::: Given information :::

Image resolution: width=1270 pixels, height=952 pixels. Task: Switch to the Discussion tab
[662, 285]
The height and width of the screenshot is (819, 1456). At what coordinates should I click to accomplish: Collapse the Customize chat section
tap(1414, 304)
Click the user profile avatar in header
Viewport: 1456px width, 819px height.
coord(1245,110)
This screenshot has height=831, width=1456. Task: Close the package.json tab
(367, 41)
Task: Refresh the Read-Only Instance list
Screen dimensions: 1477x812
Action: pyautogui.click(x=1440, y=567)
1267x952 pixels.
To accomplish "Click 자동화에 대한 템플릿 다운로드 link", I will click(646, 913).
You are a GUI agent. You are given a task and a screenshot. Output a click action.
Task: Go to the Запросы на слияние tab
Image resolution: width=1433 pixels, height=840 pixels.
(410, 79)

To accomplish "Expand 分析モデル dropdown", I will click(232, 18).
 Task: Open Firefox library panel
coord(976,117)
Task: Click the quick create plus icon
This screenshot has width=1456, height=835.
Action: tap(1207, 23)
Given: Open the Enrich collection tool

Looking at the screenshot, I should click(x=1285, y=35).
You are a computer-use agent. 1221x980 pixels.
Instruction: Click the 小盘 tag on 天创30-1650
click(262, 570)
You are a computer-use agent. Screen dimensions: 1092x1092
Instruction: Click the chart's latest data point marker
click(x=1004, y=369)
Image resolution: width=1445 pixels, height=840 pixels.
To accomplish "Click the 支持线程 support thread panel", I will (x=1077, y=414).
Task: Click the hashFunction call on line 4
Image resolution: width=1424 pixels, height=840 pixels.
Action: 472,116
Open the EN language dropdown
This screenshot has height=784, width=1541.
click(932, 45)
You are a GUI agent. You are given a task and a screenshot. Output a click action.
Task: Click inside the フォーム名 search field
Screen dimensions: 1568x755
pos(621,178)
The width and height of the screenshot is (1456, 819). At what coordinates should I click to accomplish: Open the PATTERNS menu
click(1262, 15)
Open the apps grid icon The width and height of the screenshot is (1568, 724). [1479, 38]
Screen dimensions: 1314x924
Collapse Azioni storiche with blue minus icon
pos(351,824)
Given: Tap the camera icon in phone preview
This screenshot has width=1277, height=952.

:::

== Exercise prompt ==
Generate an exact reproduction of all entries.

== Reply to the task ==
Image resolution: width=1270 pixels, height=952 pixels. Task: Switch to the Discussion tab
[662, 285]
The height and width of the screenshot is (819, 1456). At what coordinates should I click to accomplish: Collapse the Customize chat section
tap(1414, 304)
Click the user profile avatar in header
Viewport: 1456px width, 819px height.
coord(1245,110)
This screenshot has height=831, width=1456. Task: Close the package.json tab
(367, 41)
Task: Refresh the Read-Only Instance list
Screen dimensions: 1477x812
Action: pyautogui.click(x=1440, y=567)
1267x952 pixels.
To accomplish "Click 자동화에 대한 템플릿 다운로드 link", I will click(646, 913).
You are a GUI agent. You are given a task and a screenshot. Output a click action.
Task: Go to the Запросы на слияние tab
Image resolution: width=1433 pixels, height=840 pixels.
(410, 79)

To accomplish "Expand 分析モデル dropdown", I will click(232, 18).
 Task: Open Firefox library panel
coord(976,117)
Task: Click the quick create plus icon
This screenshot has width=1456, height=835.
Action: tap(1207, 23)
Given: Open the Enrich collection tool

Looking at the screenshot, I should click(x=1285, y=35).
You are a computer-use agent. 1221x980 pixels.
Instruction: Click the 小盘 tag on 天创30-1650
click(262, 570)
You are a computer-use agent. Screen dimensions: 1092x1092
Instruction: Click the chart's latest data point marker
click(x=1004, y=369)
Image resolution: width=1445 pixels, height=840 pixels.
To accomplish "Click the 支持线程 support thread panel", I will (x=1077, y=414).
Task: Click the hashFunction call on line 4
Image resolution: width=1424 pixels, height=840 pixels.
Action: 472,116
Open the EN language dropdown
This screenshot has height=784, width=1541.
click(932, 45)
You are a GUI agent. You are given a task and a screenshot. Output a click action.
Task: Click inside the フォーム名 search field
Screen dimensions: 1568x755
pos(621,178)
The width and height of the screenshot is (1456, 819). At what coordinates should I click to accomplish: Open the PATTERNS menu
click(1262, 15)
Open the apps grid icon The width and height of the screenshot is (1568, 724). [1479, 38]
Screen dimensions: 1314x924
Collapse Azioni storiche with blue minus icon
pos(351,824)
Given: Tap the camera icon in phone preview
This screenshot has width=1277, height=952.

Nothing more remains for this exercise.